> WHAT TO WORK ON
Rewrite the records below with every "scrollbar" changed to "scroll bar" and nothing else altered.

[Items listed in a dataset]
....
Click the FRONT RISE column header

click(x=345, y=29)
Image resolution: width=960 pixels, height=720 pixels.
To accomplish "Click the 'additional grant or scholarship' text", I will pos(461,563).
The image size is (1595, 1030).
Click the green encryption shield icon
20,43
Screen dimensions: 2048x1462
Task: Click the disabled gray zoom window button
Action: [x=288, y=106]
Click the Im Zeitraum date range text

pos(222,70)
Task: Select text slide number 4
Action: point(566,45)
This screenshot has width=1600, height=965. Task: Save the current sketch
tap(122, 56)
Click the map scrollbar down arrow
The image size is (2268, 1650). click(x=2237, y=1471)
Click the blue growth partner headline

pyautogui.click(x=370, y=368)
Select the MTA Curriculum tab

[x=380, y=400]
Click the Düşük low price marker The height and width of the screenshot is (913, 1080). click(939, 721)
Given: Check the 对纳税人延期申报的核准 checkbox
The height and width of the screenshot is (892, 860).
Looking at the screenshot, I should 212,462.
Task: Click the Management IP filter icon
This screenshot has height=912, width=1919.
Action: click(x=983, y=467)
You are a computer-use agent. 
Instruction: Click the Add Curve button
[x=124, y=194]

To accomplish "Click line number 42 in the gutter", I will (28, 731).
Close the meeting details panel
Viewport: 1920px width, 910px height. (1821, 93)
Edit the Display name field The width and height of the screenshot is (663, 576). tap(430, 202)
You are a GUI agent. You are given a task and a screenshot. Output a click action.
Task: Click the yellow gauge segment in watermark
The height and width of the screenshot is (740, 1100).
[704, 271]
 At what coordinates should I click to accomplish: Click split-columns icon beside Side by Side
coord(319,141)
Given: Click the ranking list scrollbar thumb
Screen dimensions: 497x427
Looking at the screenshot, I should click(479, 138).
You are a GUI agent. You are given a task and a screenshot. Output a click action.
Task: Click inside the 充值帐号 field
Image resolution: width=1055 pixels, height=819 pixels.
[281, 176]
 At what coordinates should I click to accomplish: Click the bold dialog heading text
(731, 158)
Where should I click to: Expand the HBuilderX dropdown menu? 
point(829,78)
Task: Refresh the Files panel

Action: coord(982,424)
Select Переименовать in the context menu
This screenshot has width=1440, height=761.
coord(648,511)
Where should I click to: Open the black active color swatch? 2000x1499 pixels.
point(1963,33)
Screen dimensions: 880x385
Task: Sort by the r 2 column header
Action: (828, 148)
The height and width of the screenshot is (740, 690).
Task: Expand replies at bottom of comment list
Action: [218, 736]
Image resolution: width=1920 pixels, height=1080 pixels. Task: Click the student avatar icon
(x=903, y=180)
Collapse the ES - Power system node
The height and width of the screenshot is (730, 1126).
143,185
....
> SOLUTION FOR THIS TASK
Click the FRONT RISE column header

click(x=345, y=29)
Image resolution: width=960 pixels, height=720 pixels.
To accomplish "Click the 'additional grant or scholarship' text", I will pos(461,563).
The image size is (1595, 1030).
Click the green encryption shield icon
20,43
Screen dimensions: 2048x1462
Task: Click the disabled gray zoom window button
Action: [x=288, y=106]
Click the Im Zeitraum date range text

pos(222,70)
Task: Select text slide number 4
Action: point(566,45)
This screenshot has width=1600, height=965. Task: Save the current sketch
tap(122, 56)
Click the map scroll bar down arrow
The image size is (2268, 1650). click(x=2237, y=1471)
Click the blue growth partner headline

pyautogui.click(x=370, y=368)
Select the MTA Curriculum tab

[x=380, y=400]
Click the Düşük low price marker The height and width of the screenshot is (913, 1080). click(939, 721)
Given: Check the 对纳税人延期申报的核准 checkbox
The height and width of the screenshot is (892, 860).
Looking at the screenshot, I should 212,462.
Task: Click the Management IP filter icon
This screenshot has height=912, width=1919.
Action: click(x=983, y=467)
You are a computer-use agent. 
Instruction: Click the Add Curve button
[x=124, y=194]

To accomplish "Click line number 42 in the gutter", I will (28, 731).
Close the meeting details panel
Viewport: 1920px width, 910px height. (1821, 93)
Edit the Display name field The width and height of the screenshot is (663, 576). tap(430, 202)
You are a GUI agent. You are given a task and a screenshot. Output a click action.
Task: Click the yellow gauge segment in watermark
The height and width of the screenshot is (740, 1100).
[704, 271]
 At what coordinates should I click to accomplish: Click split-columns icon beside Side by Side
coord(319,141)
Given: Click the ranking list scroll bar thumb
Screen dimensions: 497x427
Looking at the screenshot, I should click(479, 138).
You are a GUI agent. You are given a task and a screenshot. Output a click action.
Task: Click inside the 充值帐号 field
Image resolution: width=1055 pixels, height=819 pixels.
[281, 176]
 At what coordinates should I click to accomplish: Click the bold dialog heading text
(731, 158)
Where should I click to: Expand the HBuilderX dropdown menu? 
point(829,78)
Task: Refresh the Files panel

Action: coord(982,424)
Select Переименовать in the context menu
This screenshot has width=1440, height=761.
coord(648,511)
Where should I click to: Open the black active color swatch? 2000x1499 pixels.
point(1963,33)
Screen dimensions: 880x385
Task: Sort by the r 2 column header
Action: (828, 148)
The height and width of the screenshot is (740, 690).
Task: Expand replies at bottom of comment list
Action: [218, 736]
Image resolution: width=1920 pixels, height=1080 pixels. Task: Click the student avatar icon
(x=903, y=180)
Collapse the ES - Power system node
The height and width of the screenshot is (730, 1126).
143,185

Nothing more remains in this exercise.